The title of this section is "Copying Objects and Arrays," but, so far, we've only seen copies of references to objects and arrays, not copies of the objects and arrays themselves. To make an actual copy of an object or an array, you must use the special clone() method (inherited by all objects from java.lang.Object):

Point p = new Point(1,2);    // p refers to one object
Point q = (Point) p.clone(); // q refers to a copy of that object
q.y = 42;                    // Modify the copied object, but not the original

int[] data = {1,2,3,4,5};           // An array
int[] copy = (int[]) data.clone();  // A copy of the array

Note that a cast is necessary to coerce the return value of the clone() method to the correct type. The reason for this will become clear later in this chapter. There are a couple of points you should be aware of when using clone(). First, not all objects can be cloned. Java only allows an object to be cloned if the object's class has explicitly declared itself to be cloneable by implementing the Cloneable interface. (We haven't discussed interfaces or how they are implemented yet; that is covered in Chapter 3, "Object-Oriented Programming in Java".) The definition of Point that we showed earlier does not actually implement this interface, so our Point type, as implemented, is not cloneable. Note, however, that arrays are always cloneable. If you call the clone() method for a non-cloneable object, it throws a CloneNotSupportedException, so when you use the clone() method, you may want to use it within a try block to catch this exception.

The second thing you need to understand about clone() is that, by default, it is implemented to create a shallow copy of an object or array. The copied object or array contains copies of all the primitive values and references in the original object or array. In other words, any references in the object or array are copied, not cloned; clone() does not recursively make copies of the objects or arrays referred to by those references. A class may need to override this shallow copy behavior by defining its own version of the clone() method that explicitly performs a deeper copy where needed. To understand the shallow copy behavior of clone(), consider cloning a two-dimensional array of arrays:

int[][] data = {{1,2,3}, {4,5}};       // An array of 2 references
int[][] copy = (int[][]) data.clone(); // Copy the 2 refs to a new array
copy[0][0] = 99;                       // This changes data[0][0] too!
copy[1] = new int[] {7,8,9};           // This does not change data[1]

If you want to make a deep copy of this multidimensional array, you have to copy each dimension explicitly:

int[][] data = {{1,2,3}, {4,5}};       // An array of 2 references
int[][] copy = new int[data.length][]; // A new array to hold copied arrays
for(int i = 0; i < data.length; i++)
  copy[i] = (int[]) data[i].clone();

2.10.2. Comparing Objects and Arrays

We've seen that primitive types and reference types differ significantly in the way they are assigned to variables, passed to methods, and copied. The types also differ in the way they are compared for equality. When used with primitive values, the equality operator (= =) simply tests whether two values are identical (i.e., whether they have exactly the same bits). With reference types, however, = = compares references, not actual objects or arrays.
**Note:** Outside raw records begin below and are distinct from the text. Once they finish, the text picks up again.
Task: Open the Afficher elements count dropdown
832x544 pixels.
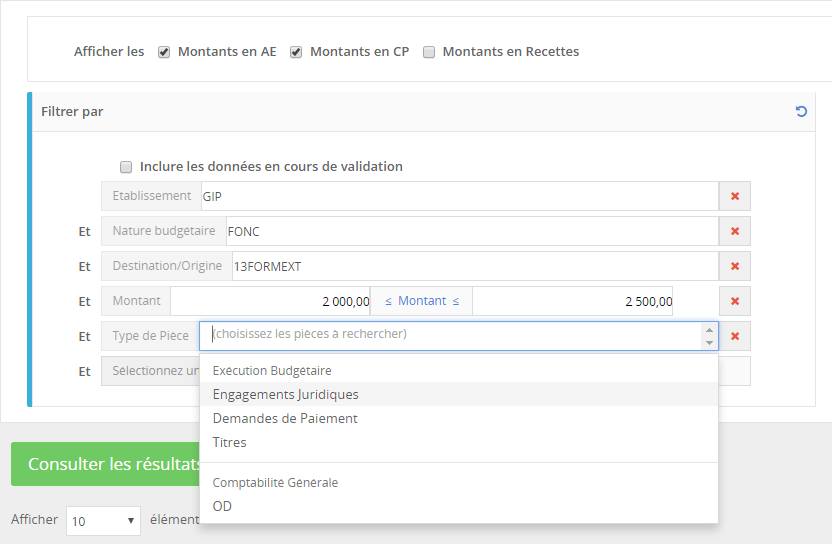Action: (103, 521)
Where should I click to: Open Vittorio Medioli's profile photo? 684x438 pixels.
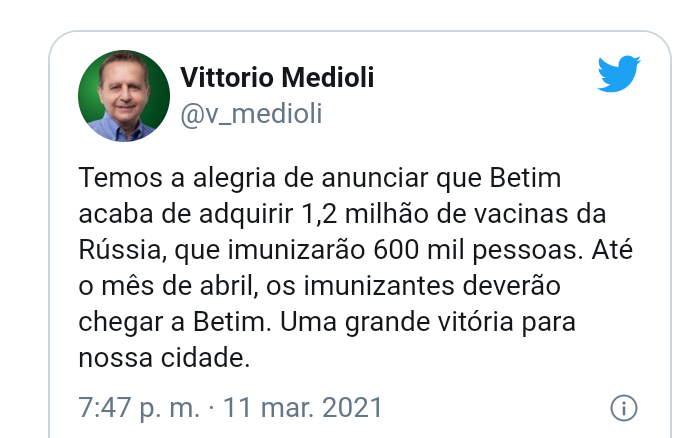pos(124,96)
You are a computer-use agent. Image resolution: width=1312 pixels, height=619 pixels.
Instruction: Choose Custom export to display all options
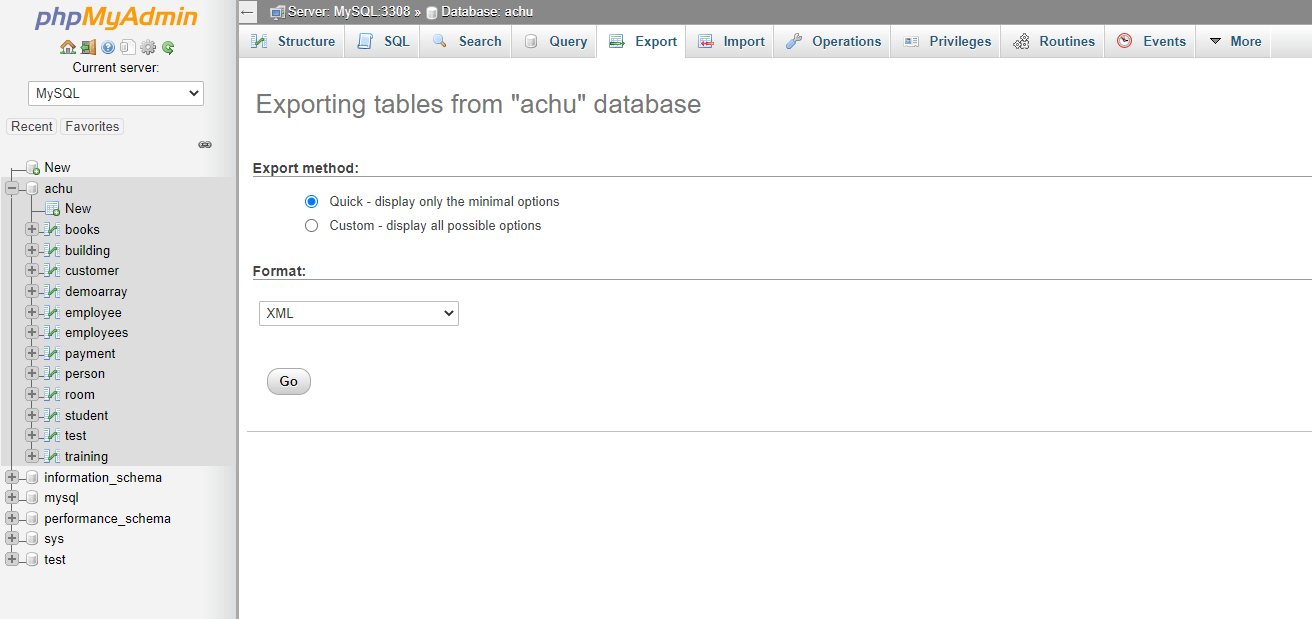[311, 225]
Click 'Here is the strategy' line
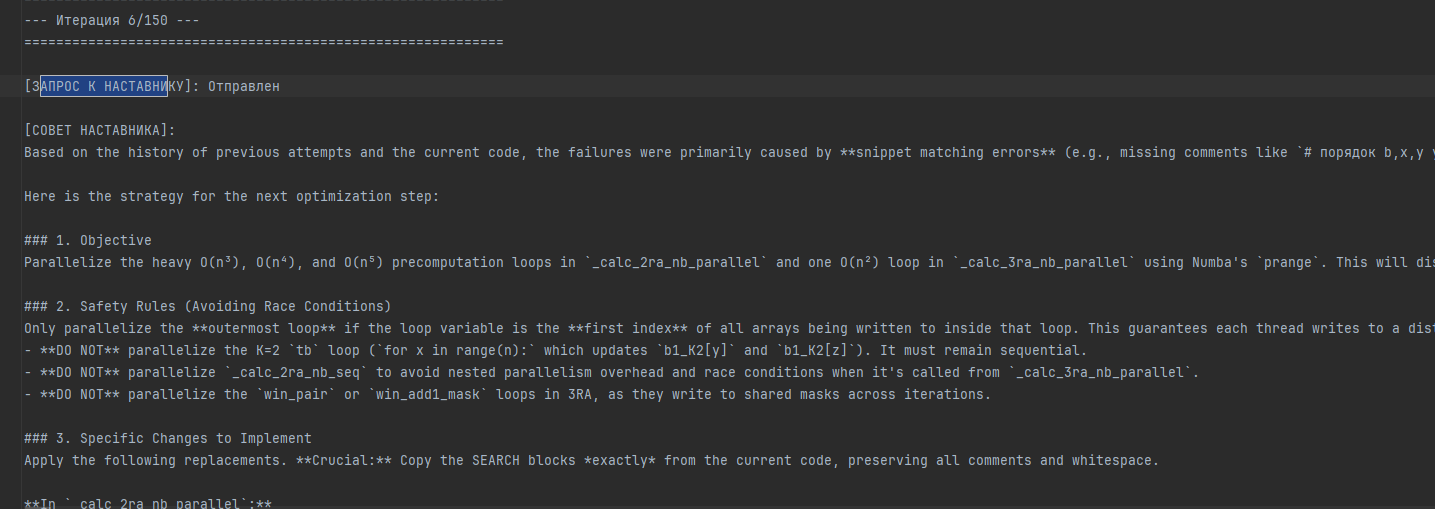Image resolution: width=1435 pixels, height=509 pixels. 232,196
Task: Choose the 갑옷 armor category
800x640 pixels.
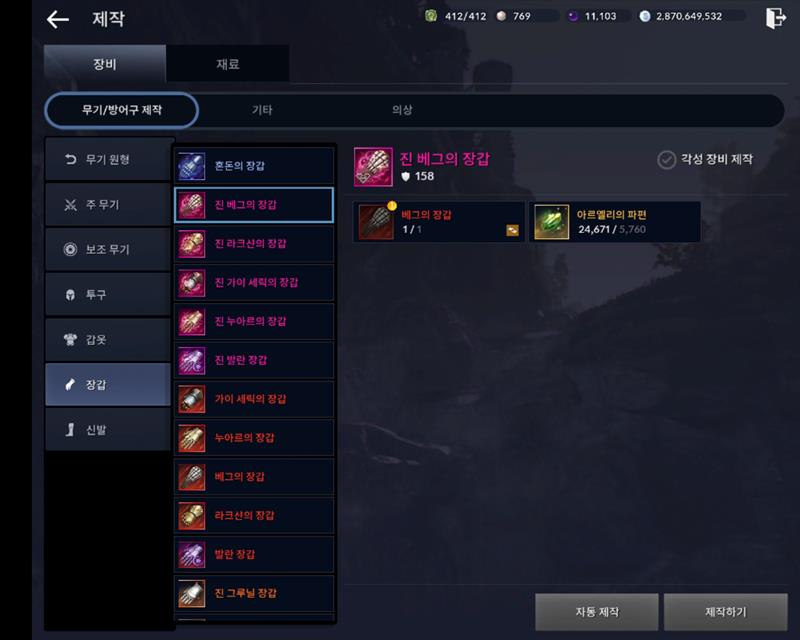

In other words, = = tests whether two references refer to the same object or array; it does not test whether two objects or arrays have the same content. For example:

String letter = "o";
String s = "hello";                      // These two String objects
String t = "hell" + letter;              // contain exactly the same text. 
if (s == t) System.out.println("equal"); // But they are not equal!
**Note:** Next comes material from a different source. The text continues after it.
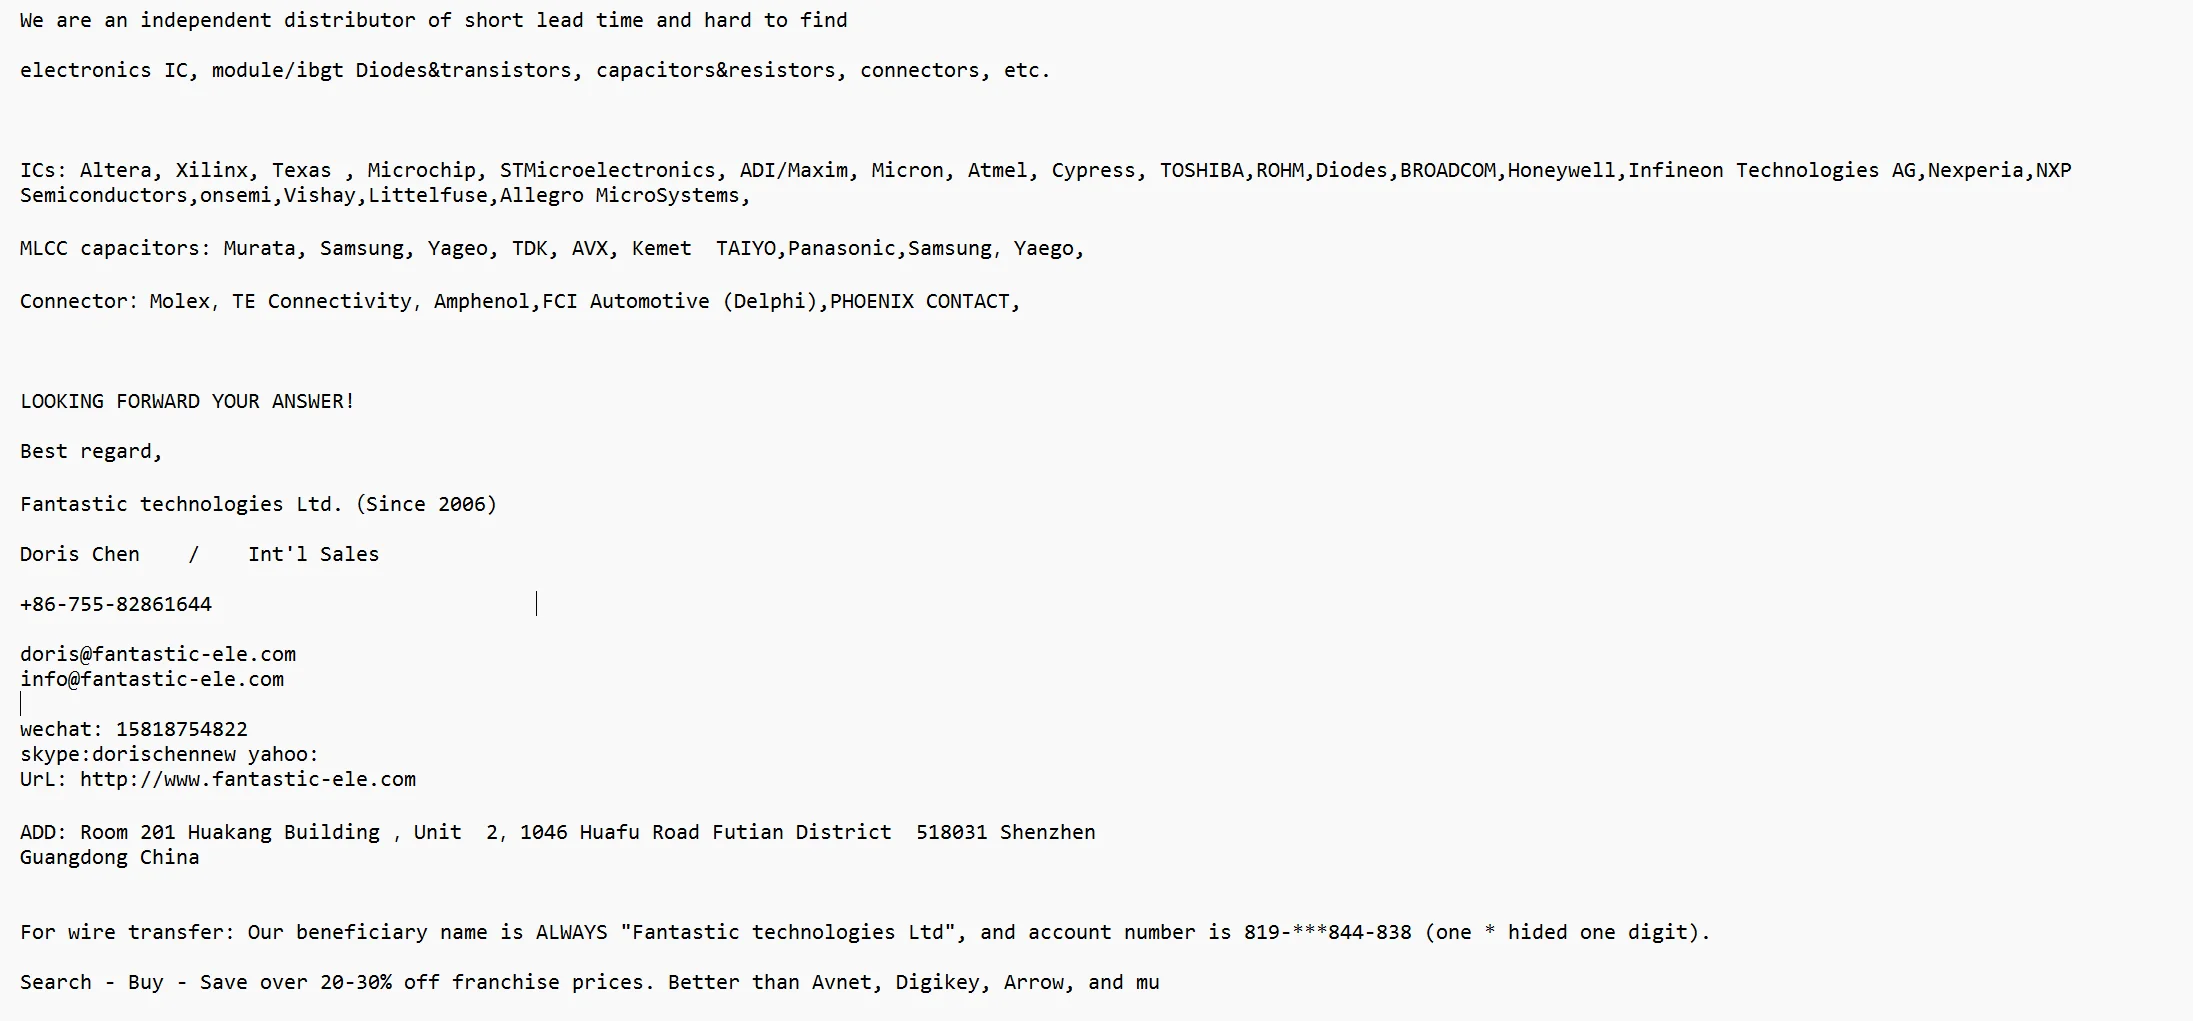Click Int'l Sales title text
Image resolution: width=2193 pixels, height=1021 pixels.
coord(314,554)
byte[] a = { 1, 2, 3 };                  // An array. 
byte[] b = (byte[]) a.clone();           // A copy with identical content. 
if (a == b) System.out.println("equal"); // But they are not equal!

When working with reference types, there are two kinds of equality: equality of reference and equality of object. It is important to distinguish between these two kinds of equality. One way to do this is to use the word "equals" when talking about equality of references and the word "equivalent" when talking about two distinct object or arrays that have the same contents. Unfortunately, the designers of Java didn't use this nomenclature, as the method for testing whether one object is equivalent to another is named equals(). To test two objects for equivalence, pass one of them to the equals() method of the other:

String letter = "o";
String s = "hello";                      // These two String objects
String t = "hell" + letter;              // contain exactly the same text. 
if (s.equals(t))                         // And the equals() method 
  System.out.println("equivalent");      // tells us so.
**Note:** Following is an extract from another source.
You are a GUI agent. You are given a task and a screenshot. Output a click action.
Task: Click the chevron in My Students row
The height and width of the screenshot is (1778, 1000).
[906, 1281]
All objects inherit an equals() method (from Object, but the default implementation simply uses = = to test for equality of references, not equivalence of content. A class that wants to allow objects to be compared for equivalence can define its own version of the equals() method. Our Point class does not do this, but the String class does, as indicated by the code above. You can call the equals() method on an array, but it is the same as using the = = operator, because arrays always inherit the default equals() method that compares references rather than array content. Starting in Java 1.2, you can compare arrays for equivalence with the convenience method java.util.Arrays.equals(). Prior to Java 1.2, however, you must loop through the elements of the arrays and compare them yourself.

2.10.3. The null Reference

We've seen the null keyword in our discussions of objects and arrays. Now that we have described references, it is worth revisiting null to point out that it is a special value that is a reference to nothing, or an absence of a reference. The default value for all reference types is null. The null value is unique in that it can be assigned to a variable of any reference type whatsoever.

2.10.4. Terminology: Pass by Value

I've said that Java handles arrays and objects "by reference." Don't confuse this with the phrase "pass by reference."[5] "Pass by reference" is a term used to describe the method-calling conventions of some programming languages. In a pass-by-reference language, values--even primitive values--are not passed directly to methods. Instead, methods are always passed references to values. Thus, if the method modifies its parameters, those modifications are visible when the method returns, even for primitive types.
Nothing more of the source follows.